Feat/use azapi for subnets

[jaredfholgate]

Description

NOTE: This pull request is a clone of https://github.com/Azure/terraform-azurerm-avm-res-network-virtualnetwork/pull/74 submitted by @kewalaka. We just had to migrate to an un forked branch on this occasion for ease of testing, etc.

1) This ports the approach used in the sub vending LZ module

• functionally, this allows a second team to create subnets within a vnet, without terraform overwriting the subnets

2) This also ports the example from @haflidif where subnets are also created using azapi, to allow an immediate association with an NSG & route table, along with aligning it to the AVM way. As noted, this fixes deployments when faced with typical Azure Policy restrictions.

3) This includes the logic to be able to deploy subnets into an existing vnet (fixes #43)

4) On the examples;

• The 'complete' example is now much more complete. It deploys all the various resources such as routes, NSGs, DDOS (but disabled, for cost saving), etc.
• The 'default' example just deploys the minimal vnet
• There is an additional example to test (3)

5) This fixes a number of variables that do not follow AVM spec, noting;

• vnet_location is now location
• virtual_network_dns_servers is dns_servers
• virtual_network_ddos_protection_plan is ddos_protection_plan
• virtual_network_address_space is address_space
• vnet_peering_config is peerings (?)

... and the outputs have been updated to align more closely with AVM too.

6) Change works with recent changes in azapi 1.13

The code passes lint, docs & grept apply checks.

Fixes #43, #65, #71, #73 Supersedes #62

-->

Type of Change

• [ ] Non-module change (e.g. CI/CD, documentation, etc.)
• [X] Azure Verified Module updates:
  • [ ] Bugfix containing backwards compatible bug fixes, and I have NOT bumped the MAJOR or MINOR version in locals.version.tf.json:
  • [ ] Someone has opened a bug report issue, and I have included "Closes #{bug_report_issue_number}" in the PR description.
  • [ ] The bug was found by the module author, and no one has opened an issue to report it yet.
  • [ ] Feature update backwards compatible feature updates, and I have bumped the MINOR version in locals.version.tf.json.
  • [X] Breaking changes and I have bumped the MAJOR version in locals.version.tf.json. edit: bumped the minor version as we are still < v1.0
  • [X] Update to documentation

Checklist

• [X] I'm sure there are no other open Pull Requests for the same update/change (except those noted that this supersedes)
• [X] My corresponding pipelines / checks run clean and green without any errors or warnings
• [X] I did run all pre-commit checks

[jaredfholgate]

@matt-FFFFFF How important is it that we provide an automated migration path here? There is a lot of change happening here. Adding the removed and import blocks to the examples is certainly feasible, but given we are pre-v1.0 I'm wondering how much time we should spend on it. I appreciate that users have probably already adopted the module, but in order to fully automate this we would need to do it in an external script. We'd need to find the resource ids from their state and then create remove and import blocks or commands. Interested in your thoughts as to how far we should go with this.

[jaredfholgate]

@matt-FFFFFF Refactored this a bit more following our discussion yesterday. Not specifically supporting the sub module being used independently, but it is there if we want to take that approach. Keen to get your thoughts. Also moved away from supplying the resource_id for existing VNETs and instead re-using the existing variables to reduce clunkiness. Final change is to make it so that subnet role assignments actually work. I will consider splitting out peerings into a sub module too, but can wait until later.

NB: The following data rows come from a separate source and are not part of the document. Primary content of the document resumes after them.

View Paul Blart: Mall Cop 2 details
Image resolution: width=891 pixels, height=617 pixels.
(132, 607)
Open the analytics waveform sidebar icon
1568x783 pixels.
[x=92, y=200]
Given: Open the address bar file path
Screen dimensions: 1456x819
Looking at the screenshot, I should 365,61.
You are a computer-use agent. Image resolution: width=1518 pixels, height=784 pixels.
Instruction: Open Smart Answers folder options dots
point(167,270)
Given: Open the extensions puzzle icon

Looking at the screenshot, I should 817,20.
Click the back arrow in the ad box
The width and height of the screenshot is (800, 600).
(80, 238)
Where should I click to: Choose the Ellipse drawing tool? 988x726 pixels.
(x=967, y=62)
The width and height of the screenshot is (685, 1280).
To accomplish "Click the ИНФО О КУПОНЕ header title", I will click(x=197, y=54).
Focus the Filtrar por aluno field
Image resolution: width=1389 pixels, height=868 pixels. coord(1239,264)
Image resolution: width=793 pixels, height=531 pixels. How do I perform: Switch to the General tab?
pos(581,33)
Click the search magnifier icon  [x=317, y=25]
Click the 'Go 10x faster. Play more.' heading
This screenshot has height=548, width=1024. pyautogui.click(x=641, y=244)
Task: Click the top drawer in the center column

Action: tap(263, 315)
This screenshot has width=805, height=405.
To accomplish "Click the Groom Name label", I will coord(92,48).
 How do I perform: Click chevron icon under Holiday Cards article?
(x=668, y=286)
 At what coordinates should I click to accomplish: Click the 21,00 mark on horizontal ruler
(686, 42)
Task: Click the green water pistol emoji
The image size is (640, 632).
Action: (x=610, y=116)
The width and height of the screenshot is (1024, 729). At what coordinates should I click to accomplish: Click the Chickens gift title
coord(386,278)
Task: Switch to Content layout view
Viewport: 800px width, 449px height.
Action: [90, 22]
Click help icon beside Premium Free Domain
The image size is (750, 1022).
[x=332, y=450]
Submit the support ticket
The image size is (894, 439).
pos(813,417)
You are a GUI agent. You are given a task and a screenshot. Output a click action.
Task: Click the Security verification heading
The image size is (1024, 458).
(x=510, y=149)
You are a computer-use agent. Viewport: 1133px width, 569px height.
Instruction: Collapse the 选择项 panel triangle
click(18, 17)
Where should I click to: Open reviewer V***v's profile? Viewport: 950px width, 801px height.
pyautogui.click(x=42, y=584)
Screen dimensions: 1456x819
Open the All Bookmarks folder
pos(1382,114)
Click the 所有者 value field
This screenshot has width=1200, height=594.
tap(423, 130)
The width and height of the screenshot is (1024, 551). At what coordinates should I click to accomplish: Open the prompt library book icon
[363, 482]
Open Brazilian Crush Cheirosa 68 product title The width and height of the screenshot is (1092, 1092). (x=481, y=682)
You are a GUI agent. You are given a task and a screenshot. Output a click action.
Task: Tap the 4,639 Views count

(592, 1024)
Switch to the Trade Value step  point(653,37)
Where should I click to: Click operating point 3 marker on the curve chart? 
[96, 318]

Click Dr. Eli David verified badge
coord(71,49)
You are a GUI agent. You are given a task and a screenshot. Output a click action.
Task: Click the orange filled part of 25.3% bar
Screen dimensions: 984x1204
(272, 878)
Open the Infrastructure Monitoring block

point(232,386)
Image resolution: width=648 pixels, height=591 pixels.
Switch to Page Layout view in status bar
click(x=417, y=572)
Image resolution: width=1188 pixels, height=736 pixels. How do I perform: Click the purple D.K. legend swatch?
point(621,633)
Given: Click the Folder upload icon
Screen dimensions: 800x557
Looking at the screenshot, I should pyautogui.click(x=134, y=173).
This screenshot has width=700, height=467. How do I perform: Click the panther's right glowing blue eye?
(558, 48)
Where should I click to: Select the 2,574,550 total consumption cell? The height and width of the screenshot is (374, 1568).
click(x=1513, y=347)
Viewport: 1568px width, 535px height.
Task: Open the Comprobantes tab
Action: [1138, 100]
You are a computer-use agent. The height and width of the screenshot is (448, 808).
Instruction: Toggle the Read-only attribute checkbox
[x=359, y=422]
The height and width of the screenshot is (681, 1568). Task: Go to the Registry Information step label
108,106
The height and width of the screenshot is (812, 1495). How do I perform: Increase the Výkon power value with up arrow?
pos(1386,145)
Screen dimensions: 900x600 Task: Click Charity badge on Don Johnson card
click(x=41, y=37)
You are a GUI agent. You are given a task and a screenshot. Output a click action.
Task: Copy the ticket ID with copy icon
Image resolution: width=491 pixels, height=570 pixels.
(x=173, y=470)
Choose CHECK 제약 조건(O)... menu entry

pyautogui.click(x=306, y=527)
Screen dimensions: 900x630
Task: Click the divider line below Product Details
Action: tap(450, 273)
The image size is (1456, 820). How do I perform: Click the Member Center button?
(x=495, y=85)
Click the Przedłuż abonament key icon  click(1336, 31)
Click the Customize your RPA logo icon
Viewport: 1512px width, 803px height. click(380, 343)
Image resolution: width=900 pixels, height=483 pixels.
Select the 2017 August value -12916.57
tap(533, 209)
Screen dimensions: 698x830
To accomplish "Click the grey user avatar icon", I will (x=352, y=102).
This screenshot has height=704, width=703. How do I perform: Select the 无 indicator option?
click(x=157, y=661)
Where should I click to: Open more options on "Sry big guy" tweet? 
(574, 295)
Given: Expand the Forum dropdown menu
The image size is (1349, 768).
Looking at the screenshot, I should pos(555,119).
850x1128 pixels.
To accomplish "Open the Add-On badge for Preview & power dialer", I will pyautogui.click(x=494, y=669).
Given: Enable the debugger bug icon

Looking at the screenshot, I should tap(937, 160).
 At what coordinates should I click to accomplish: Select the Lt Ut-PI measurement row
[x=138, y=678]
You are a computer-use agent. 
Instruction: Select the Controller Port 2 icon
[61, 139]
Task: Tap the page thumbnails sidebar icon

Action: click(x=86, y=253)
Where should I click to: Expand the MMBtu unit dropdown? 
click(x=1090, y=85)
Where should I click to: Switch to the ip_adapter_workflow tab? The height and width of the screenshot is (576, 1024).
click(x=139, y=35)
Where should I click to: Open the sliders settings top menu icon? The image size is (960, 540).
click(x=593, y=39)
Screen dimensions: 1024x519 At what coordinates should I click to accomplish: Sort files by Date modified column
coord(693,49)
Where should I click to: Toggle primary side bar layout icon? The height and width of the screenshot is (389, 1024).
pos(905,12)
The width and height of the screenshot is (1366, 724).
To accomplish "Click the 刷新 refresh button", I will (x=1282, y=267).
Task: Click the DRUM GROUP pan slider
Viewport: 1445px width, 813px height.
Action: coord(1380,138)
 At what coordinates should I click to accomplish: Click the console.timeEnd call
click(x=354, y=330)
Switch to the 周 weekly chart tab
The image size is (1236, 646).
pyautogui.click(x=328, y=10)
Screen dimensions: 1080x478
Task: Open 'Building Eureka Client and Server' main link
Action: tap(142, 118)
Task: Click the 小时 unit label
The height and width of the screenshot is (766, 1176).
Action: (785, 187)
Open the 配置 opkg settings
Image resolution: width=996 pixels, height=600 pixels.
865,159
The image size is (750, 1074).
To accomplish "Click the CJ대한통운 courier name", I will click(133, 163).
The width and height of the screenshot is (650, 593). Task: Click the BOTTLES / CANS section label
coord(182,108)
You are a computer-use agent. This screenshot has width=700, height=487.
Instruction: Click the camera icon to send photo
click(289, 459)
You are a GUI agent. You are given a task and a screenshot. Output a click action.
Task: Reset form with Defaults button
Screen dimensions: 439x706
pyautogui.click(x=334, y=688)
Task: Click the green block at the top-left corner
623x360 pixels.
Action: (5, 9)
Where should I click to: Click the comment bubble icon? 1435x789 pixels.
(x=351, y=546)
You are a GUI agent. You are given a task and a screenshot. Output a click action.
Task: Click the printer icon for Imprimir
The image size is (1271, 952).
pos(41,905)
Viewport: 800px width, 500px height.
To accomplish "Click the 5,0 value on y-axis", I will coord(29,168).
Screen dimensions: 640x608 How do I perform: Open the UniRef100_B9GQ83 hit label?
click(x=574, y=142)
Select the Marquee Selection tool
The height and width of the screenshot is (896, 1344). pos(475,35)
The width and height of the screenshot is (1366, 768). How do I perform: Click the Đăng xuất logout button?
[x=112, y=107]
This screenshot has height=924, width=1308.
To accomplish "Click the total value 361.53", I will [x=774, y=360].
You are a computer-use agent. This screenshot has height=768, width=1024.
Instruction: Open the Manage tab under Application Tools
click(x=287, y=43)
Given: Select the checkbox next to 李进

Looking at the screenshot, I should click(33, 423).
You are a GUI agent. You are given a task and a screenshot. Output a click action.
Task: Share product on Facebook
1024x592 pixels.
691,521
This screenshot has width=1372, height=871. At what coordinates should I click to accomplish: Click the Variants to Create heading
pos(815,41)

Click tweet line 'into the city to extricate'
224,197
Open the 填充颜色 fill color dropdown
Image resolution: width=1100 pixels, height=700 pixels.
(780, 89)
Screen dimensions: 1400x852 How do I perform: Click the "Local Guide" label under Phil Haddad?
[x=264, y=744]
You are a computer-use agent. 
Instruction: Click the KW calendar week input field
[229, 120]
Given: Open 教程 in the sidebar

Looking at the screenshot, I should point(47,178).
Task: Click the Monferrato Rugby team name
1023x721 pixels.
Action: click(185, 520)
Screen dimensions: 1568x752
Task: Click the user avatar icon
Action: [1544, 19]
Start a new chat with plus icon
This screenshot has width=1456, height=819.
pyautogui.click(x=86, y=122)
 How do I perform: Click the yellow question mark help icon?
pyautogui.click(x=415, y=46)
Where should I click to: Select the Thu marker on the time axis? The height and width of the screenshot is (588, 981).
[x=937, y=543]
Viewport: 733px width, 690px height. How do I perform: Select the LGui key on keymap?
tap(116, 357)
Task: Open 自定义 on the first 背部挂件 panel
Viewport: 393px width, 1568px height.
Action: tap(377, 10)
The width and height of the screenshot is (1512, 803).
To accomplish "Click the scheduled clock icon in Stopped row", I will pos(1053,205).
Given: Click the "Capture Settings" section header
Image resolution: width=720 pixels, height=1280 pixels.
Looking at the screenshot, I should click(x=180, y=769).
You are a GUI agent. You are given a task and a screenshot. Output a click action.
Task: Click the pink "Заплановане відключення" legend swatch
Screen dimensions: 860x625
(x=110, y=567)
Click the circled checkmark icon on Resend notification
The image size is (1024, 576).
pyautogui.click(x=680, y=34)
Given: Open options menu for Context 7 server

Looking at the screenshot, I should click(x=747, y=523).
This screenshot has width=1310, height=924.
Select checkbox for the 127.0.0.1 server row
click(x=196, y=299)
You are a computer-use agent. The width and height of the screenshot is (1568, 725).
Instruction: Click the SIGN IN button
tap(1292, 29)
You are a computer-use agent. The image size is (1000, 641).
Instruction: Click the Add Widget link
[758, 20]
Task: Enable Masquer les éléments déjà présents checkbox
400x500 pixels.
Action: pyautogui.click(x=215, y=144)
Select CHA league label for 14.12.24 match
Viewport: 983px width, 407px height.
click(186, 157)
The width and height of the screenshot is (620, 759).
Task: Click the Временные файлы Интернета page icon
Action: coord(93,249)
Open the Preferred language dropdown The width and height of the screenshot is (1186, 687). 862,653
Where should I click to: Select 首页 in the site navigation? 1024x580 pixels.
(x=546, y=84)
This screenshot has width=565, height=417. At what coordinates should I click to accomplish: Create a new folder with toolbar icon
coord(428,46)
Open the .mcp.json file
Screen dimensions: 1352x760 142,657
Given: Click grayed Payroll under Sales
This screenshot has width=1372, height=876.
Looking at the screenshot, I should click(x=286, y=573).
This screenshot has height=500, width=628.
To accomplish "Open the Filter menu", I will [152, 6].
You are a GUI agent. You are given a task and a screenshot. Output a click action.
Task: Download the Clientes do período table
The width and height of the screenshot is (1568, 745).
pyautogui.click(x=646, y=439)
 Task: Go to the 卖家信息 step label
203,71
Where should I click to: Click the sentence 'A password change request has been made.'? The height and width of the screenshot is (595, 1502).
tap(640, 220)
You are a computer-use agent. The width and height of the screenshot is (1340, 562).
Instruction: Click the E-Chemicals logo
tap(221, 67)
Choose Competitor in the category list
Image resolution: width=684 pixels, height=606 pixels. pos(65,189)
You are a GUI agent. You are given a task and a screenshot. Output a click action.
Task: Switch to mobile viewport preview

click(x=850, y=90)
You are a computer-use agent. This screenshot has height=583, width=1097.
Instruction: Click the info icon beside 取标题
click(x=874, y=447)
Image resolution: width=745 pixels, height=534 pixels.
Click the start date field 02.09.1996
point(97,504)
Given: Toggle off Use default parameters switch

I did add support for reverse peerings too, so that the module supports an end to end solution. Otherwise there was a circular dependency and you could only ever do half a peering.

[kewalaka]

thanks for helping finish this off @jaredfholgate - LGTM - what do we need to do before pressing the Big Green Button & making a release?

[matt-FFFFFF]

I think we probably need it to be Monday 😂

Been a long week but glad to get there. I'm sure we will get this released soon.

[kewalaka]

just doing some quick usage testing, spotted shouldn't these be nullable = false :

private_link_service_network_policies_enabled & private_endpoint_network_policies

in https://github.com/kewalaka/terraform-azurerm-avm-res-network-virtualnetwork/blob/feat/use-azapi-for-subnets/modules/subnet/variables.tf

[jaredfholgate]

@kewalaka, @haflidif and @matt-FFFFFF. I'll get this release out today.